There are many research projects that support or draw on these themes.  Methodologies vary and researchers come from multiple disciplines.  For instance, there are geographies of production chains, the sociology of transnational elites, anthropologies of transformed linkages with indigenous communities, economic studies of the formation of trade blocs, political science studies of new national leadership in international economic regimes (e.g. Brazil in trade and finance fora), and Area Studies of new forms of hierarchy between the highly developed countries and the developing countries, and more.
One framework for analyses of the contemporary era in economic governance is to contrast the evolving forms of economic activity with the pattern of the past; namely, a contrast with the past defined as a world of mass production and commercial Keynesianism in the leading or core national economies until the 1980’s.  Since the early 1980’s, a new global economy has emerged which is far more open to trade, investment, and labor flows across national boundaries and in which production may be organized in flexible ways. 
A powerful narrative of these historical developments tells us about the spread of neo-liberal approaches to managing national economies, marked by a steady if conflictual convergence on common rules of fair competition, finance, corporate governance, and public welfare.  But this narrative competes with different narratives of regionalization and the political possibilities for alternative paths.

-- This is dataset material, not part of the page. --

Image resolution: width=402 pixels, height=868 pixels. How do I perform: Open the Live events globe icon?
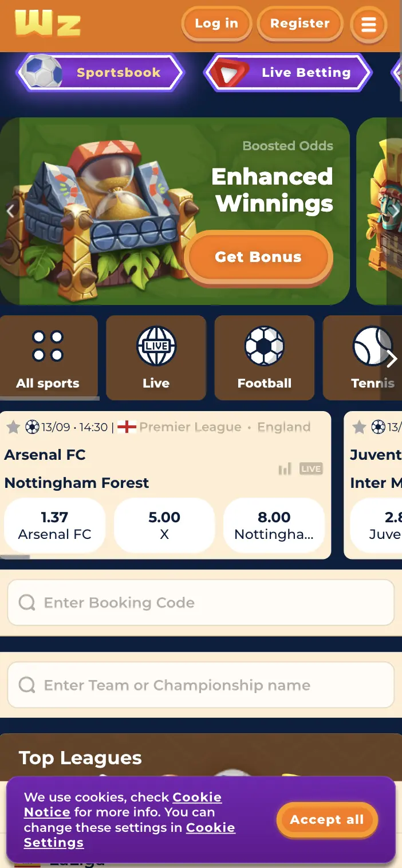click(156, 346)
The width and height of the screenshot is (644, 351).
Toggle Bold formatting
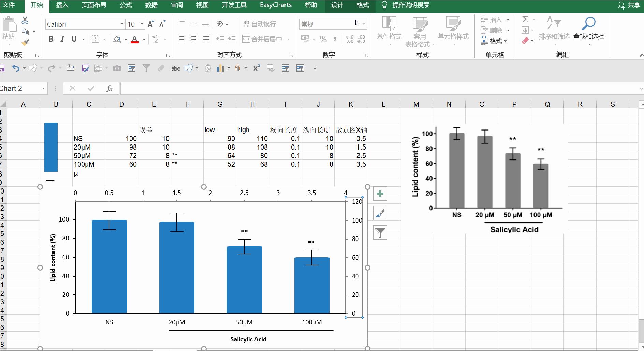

The narratives of liberalization and regionalization are often linked by common images of the breakdown of the old order.  The old order was shaped by a rivalry between liberal-democratic capitalism and Communism, which was superseded by rivalries among varieties of capitalism among the advanced economies and, increasingly, encompassing the developing world.  The chief varieties of capitalism were identified as “coordinated market economies” and “liberal market economies”.  The former are associated with western European societies whose governing institutions created efficient complementarities among high-skill, quality-based manufacturing, social-democratic welfare states that invested in skills, and corporatist industrial relations that sustained production problem-solving. The “liberal market economies”, in contrast, were associated with Anglo-American mass production, social pluralism and interest group politics, and entrepreneurialism.  The old order was cemented by Cold War alliances and by international monetary and trade regimes.  Countries in Latin America and in Africa were peripheral then (and perhaps still).
The varieties of capitalism categories are ideal types; for instance, Denmark did not exactly fit and it differed in very interesting ways.  At the logical margin, theories of “national business recipes” emerged. 
But, then, according to the dominant narrative, the stable markets and electoral politics that were the background conditions for the most successful political economies broke down, for a variety of reasons. 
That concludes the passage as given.